• Required work
The answer must be an exact transcription of the lines below from the first through the one containing "You are a computer-use agent.", with the pictures left out; please add nothing else.

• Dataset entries
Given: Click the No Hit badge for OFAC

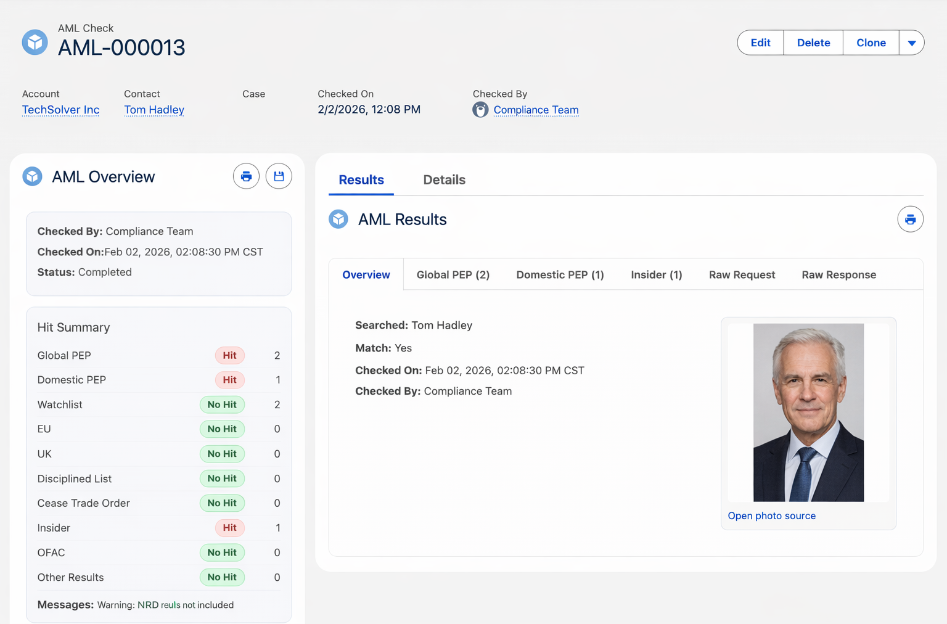Looking at the screenshot, I should pos(222,552).
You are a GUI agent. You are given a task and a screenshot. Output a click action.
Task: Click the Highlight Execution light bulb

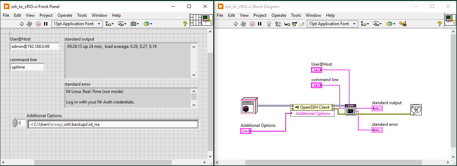269,24
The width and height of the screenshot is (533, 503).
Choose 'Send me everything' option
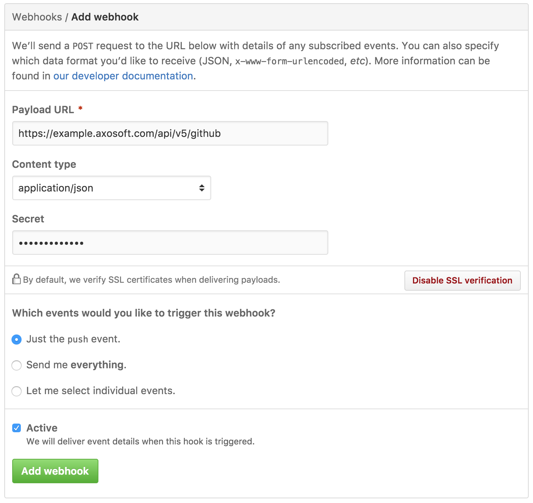click(17, 365)
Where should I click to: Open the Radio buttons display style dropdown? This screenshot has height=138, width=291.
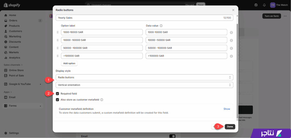click(144, 77)
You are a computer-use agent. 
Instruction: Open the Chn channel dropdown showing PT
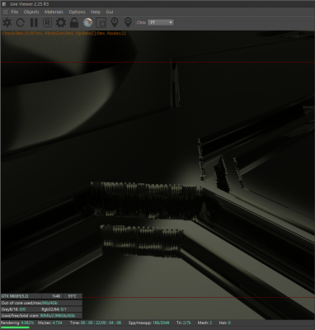coord(161,22)
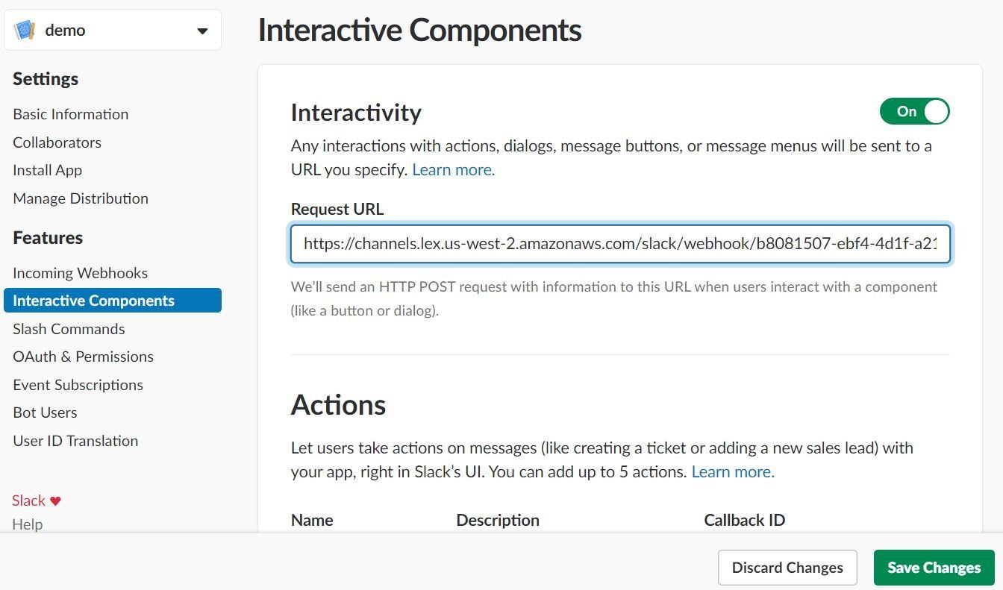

• Output below
Given: Click the No Hit badge for OFAC

Looking at the screenshot, I should pos(222,552).
You are a GUI agent. You are given a task and a screenshot. Output a click action.
Task: Click the Highlight Execution light bulb

269,24
The width and height of the screenshot is (533, 503).
Choose 'Send me everything' option
click(17, 365)
Where should I click to: Open the Radio buttons display style dropdown? This screenshot has height=138, width=291.
click(144, 77)
You are a computer-use agent. 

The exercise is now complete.